WHAT IS REQUIRED →
Rewrite the material from the line with "At what coordinates should I click to accomplish: Click" through the end, replacing "comment" with "post" and keeping everything else the same. Leave the pictures out of your answer.

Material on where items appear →

--------------------

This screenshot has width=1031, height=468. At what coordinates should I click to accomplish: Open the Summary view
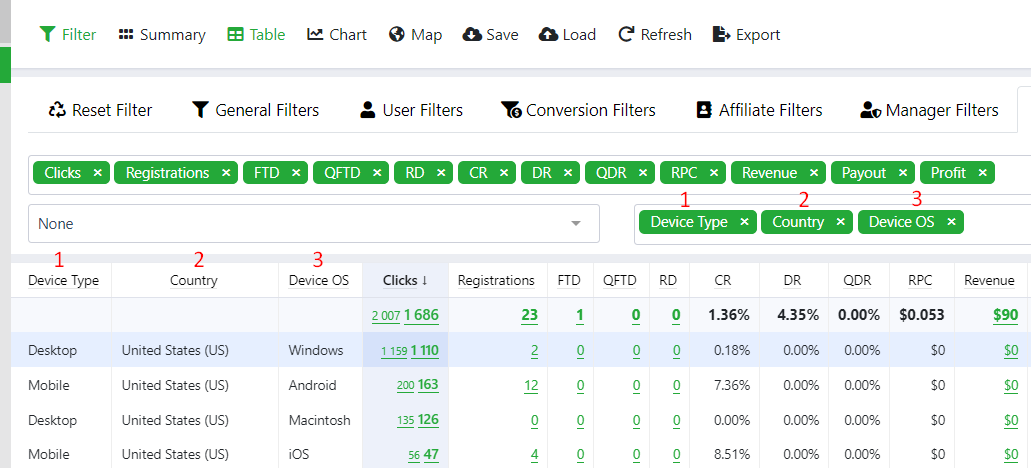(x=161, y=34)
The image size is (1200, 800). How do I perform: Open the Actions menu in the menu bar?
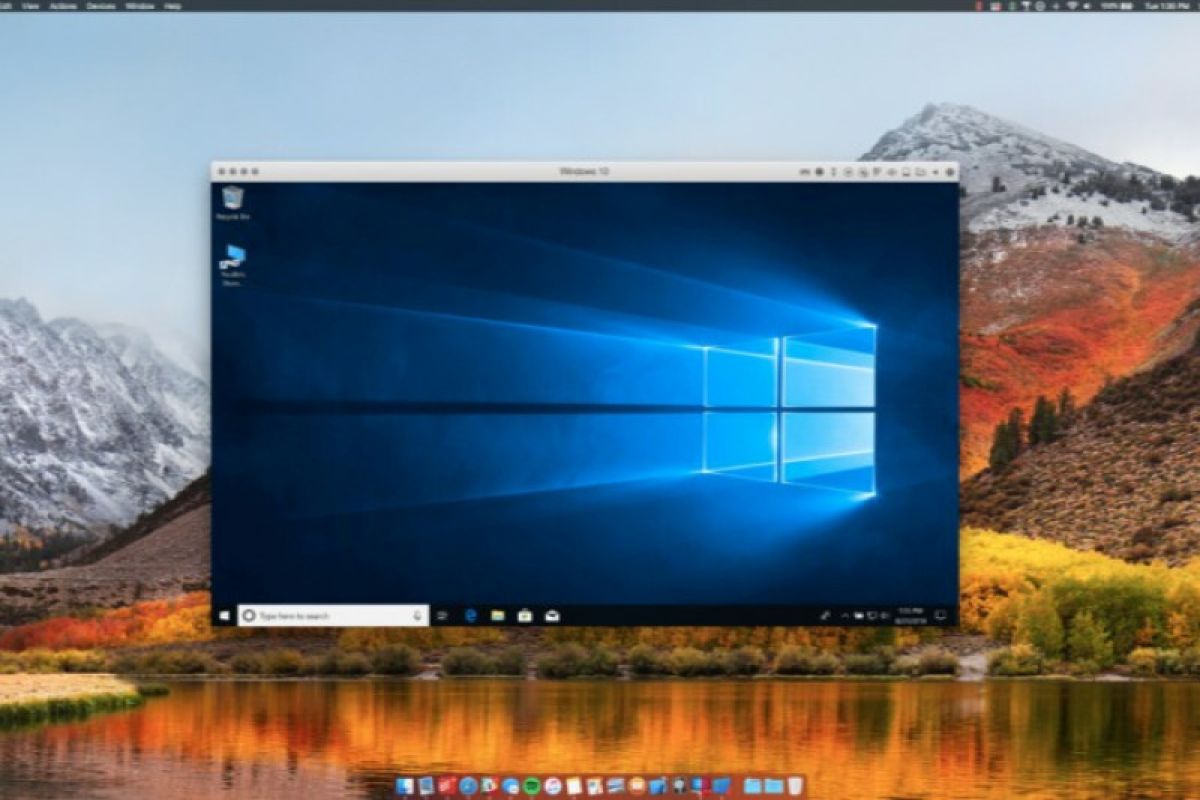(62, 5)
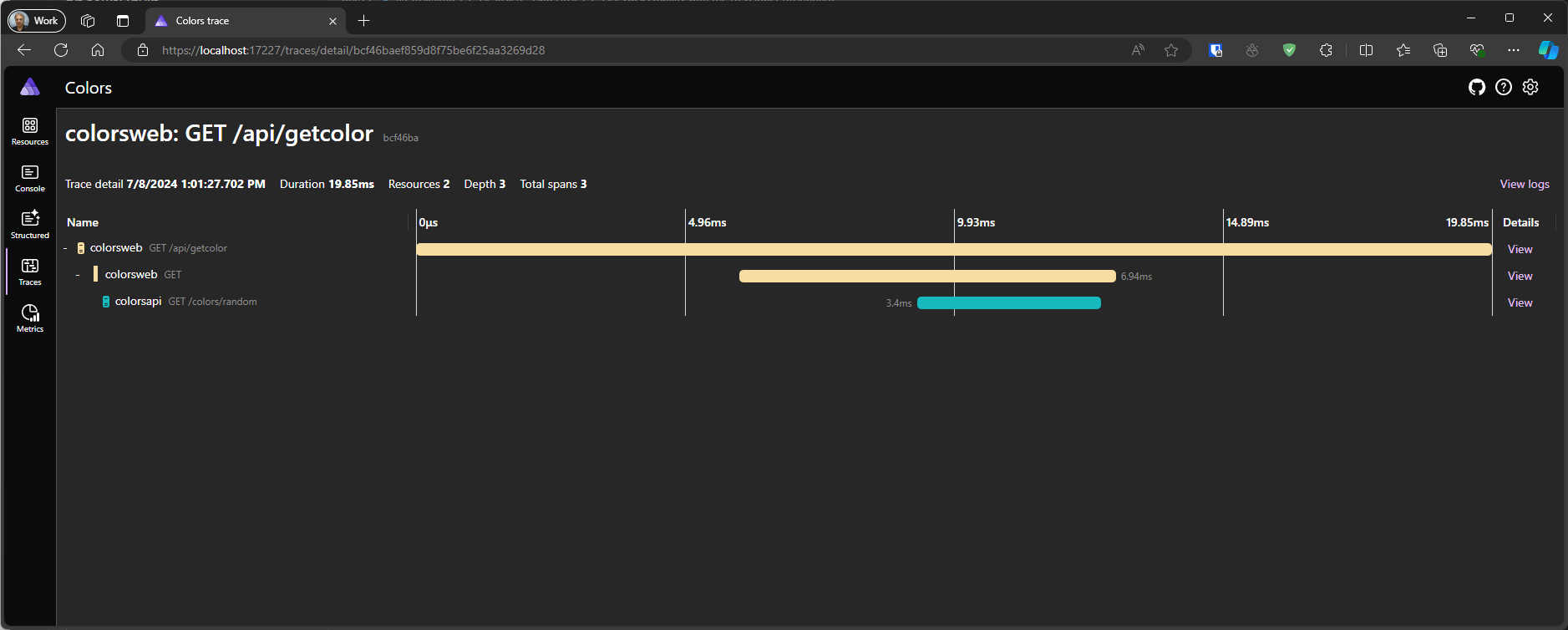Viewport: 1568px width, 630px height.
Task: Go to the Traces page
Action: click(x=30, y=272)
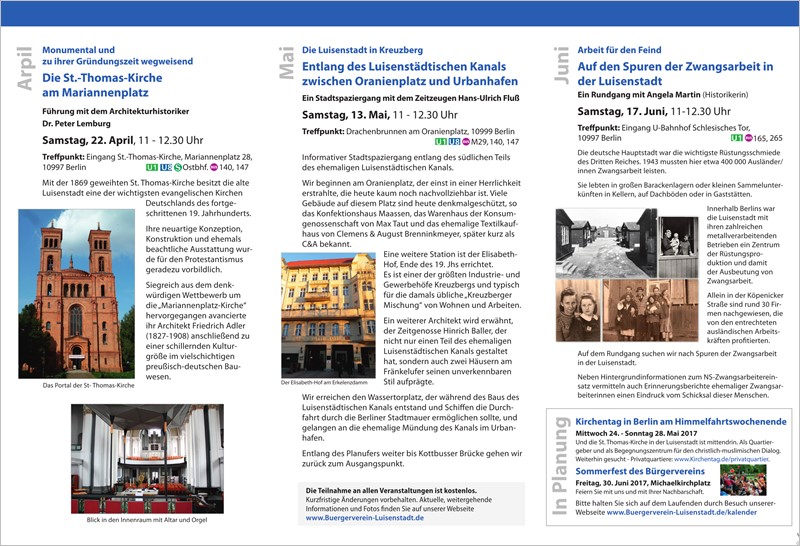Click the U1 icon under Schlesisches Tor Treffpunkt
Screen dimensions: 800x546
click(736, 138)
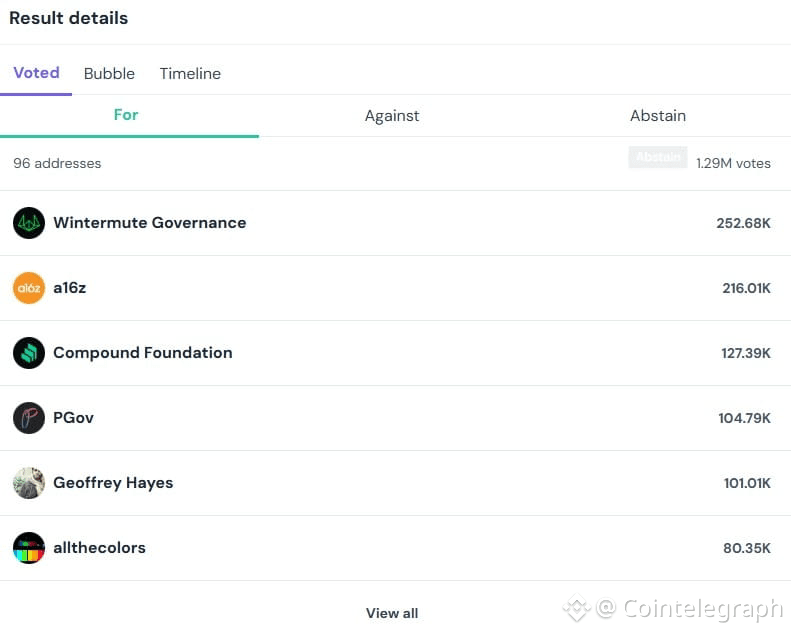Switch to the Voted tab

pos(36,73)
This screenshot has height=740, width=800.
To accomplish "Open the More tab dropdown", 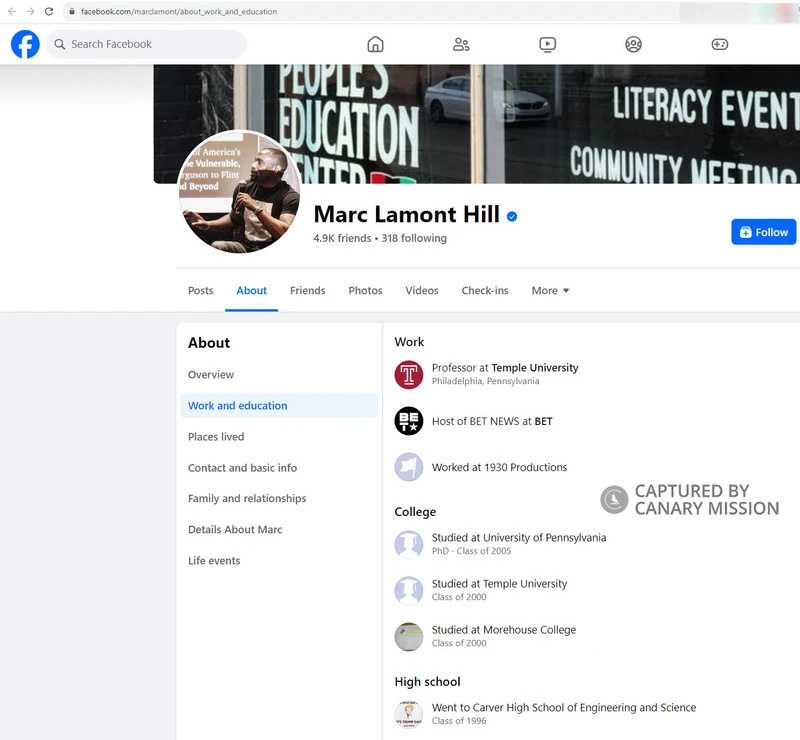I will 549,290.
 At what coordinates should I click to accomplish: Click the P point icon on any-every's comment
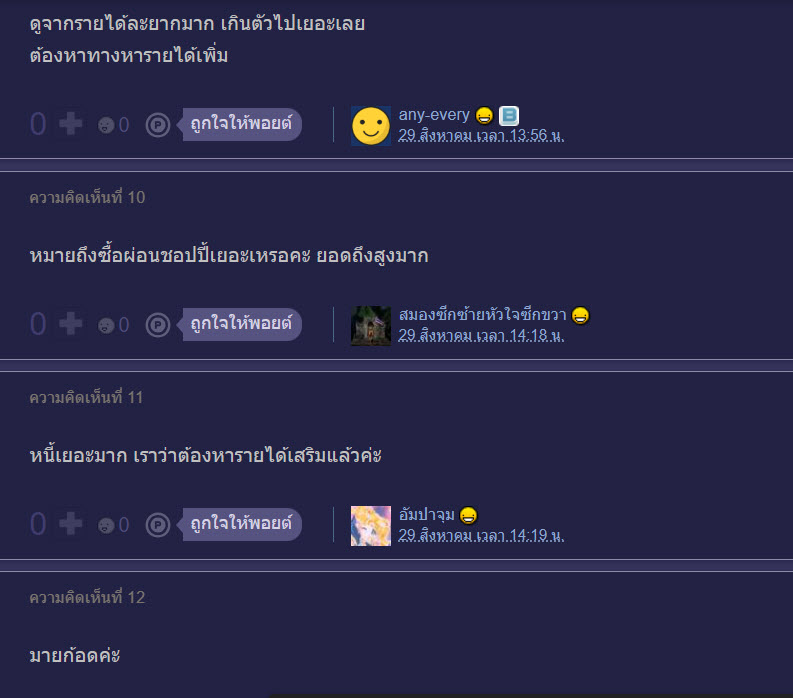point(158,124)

--------------------

ANSWER FOR THIS EXERCISE →
 At what coordinates should I click to accomplish: Click the P point icon on any-every's post
point(158,124)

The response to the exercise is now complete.